本日の読書 小川洋子『夜明けの縁をさ迷う人々』

夜明けの縁をさ迷う人々

夜明けの縁をさ迷う人々

 小川洋子が描く奇妙な味の物語集といった観のある作品集。ふとした瞬間に現実を踏み外し、近しいところにある非現実で歪んだ異界へ紛れ込んでしまった人々の姿を描いていて、なかなかに好み。こーいう小川洋子の作品世界も好き好き好き!
 特に強烈だったのは、エレベーターの中で生まれ育った少年の奇妙な生涯を描いた「イービーのかなわぬ望み」と、放浪の涙売りの恋「涙売り」、老嬢が物語る祖父の形見にまつわる話「ラ・ヴェール嬢」など。
 「ラ・ヴェール嬢」はつい森茉莉を連想してしまったわ。それと千夜一夜物語。

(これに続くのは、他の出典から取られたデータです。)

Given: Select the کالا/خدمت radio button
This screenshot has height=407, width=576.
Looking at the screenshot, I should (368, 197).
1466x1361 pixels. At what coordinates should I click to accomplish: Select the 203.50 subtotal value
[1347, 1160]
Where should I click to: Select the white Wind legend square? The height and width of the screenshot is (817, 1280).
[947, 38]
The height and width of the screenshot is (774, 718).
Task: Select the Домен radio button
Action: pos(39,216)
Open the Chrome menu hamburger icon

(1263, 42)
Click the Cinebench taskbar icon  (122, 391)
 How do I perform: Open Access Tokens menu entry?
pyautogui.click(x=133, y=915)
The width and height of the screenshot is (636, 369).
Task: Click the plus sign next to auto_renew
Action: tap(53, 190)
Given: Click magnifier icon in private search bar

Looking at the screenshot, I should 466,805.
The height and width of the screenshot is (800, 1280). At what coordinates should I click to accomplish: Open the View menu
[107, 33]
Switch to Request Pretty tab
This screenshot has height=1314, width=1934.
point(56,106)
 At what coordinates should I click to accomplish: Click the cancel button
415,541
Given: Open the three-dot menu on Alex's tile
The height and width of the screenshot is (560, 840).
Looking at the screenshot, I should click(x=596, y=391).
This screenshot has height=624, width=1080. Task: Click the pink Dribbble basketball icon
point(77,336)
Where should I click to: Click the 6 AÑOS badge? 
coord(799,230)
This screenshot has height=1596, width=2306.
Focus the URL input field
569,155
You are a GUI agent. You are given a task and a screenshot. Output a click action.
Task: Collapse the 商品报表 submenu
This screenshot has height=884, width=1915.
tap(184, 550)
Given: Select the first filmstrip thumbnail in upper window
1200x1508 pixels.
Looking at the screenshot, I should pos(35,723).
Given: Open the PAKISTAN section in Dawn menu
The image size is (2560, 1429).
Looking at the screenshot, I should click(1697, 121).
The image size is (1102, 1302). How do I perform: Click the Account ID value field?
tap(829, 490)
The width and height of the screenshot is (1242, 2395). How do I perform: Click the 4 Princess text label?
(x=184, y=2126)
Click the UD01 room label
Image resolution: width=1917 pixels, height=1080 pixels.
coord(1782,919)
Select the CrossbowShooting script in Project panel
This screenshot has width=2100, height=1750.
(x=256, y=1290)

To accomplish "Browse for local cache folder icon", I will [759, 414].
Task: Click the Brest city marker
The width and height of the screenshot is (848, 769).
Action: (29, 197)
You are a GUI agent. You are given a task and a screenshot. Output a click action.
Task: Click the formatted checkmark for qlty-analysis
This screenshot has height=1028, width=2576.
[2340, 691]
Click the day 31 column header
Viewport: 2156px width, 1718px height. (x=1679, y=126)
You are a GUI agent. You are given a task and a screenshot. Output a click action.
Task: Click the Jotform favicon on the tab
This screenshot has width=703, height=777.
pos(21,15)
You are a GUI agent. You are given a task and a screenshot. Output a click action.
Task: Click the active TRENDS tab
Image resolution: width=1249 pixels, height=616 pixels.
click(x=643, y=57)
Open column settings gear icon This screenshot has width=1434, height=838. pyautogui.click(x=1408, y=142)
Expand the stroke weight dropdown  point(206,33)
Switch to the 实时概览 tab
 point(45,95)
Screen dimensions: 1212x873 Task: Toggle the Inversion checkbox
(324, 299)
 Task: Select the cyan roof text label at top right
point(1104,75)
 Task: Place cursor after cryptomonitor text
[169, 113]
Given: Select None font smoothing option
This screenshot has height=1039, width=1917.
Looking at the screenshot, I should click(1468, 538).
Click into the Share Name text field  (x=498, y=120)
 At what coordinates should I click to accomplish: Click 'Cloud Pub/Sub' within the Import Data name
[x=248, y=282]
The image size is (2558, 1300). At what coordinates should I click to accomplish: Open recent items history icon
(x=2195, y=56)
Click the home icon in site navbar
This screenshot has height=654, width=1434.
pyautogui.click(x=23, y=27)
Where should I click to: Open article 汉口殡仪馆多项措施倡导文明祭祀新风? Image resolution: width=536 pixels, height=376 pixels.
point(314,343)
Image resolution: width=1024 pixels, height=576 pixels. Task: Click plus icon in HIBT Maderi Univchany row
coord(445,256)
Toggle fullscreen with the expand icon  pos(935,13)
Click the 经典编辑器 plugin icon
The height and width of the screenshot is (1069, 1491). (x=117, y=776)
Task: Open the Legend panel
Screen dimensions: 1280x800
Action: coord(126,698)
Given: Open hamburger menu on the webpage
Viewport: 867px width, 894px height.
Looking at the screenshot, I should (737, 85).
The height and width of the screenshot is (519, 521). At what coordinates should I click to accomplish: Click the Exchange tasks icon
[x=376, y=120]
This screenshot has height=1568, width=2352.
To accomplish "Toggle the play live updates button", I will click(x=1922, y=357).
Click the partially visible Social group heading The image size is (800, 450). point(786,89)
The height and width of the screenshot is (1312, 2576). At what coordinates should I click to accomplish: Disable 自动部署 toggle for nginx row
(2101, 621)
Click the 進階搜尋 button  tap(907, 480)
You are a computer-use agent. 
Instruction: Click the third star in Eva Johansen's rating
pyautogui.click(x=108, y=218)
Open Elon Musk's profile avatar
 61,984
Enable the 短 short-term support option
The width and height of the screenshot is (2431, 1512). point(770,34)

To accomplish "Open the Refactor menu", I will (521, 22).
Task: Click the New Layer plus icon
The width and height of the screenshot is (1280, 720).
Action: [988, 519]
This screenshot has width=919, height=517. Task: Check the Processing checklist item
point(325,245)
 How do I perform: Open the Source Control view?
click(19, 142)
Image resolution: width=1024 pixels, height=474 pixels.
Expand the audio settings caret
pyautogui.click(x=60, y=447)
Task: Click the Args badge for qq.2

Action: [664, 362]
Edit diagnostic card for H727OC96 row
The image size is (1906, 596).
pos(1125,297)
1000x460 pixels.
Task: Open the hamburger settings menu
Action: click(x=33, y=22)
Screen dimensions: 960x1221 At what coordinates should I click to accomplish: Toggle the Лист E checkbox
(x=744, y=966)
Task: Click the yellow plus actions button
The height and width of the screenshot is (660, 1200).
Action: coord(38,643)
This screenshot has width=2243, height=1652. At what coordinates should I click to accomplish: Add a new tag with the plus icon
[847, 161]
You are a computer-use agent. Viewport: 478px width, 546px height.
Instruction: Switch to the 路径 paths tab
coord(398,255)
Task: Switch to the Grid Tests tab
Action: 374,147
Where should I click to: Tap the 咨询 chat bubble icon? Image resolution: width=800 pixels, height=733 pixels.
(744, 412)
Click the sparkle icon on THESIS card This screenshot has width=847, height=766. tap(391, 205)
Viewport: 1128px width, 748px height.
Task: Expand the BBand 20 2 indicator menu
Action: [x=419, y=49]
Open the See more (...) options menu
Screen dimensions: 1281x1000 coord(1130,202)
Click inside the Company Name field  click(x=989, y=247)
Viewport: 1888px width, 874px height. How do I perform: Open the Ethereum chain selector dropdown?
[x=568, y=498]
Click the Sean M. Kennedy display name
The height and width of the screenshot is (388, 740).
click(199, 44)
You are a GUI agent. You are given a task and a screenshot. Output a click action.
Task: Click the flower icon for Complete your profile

現か夢なのか、時空を超えて官能を刺激する物語の数々を語り終えた時、語り手であるラ・ヴェール嬢は、、、。奇妙で物悲しくって、でも生々しく物語が立ち上がってくる。
 好き嫌いが分かれそうだけど、私は好みだ。こんな作品集、他にあったらぜひ読んでみたい。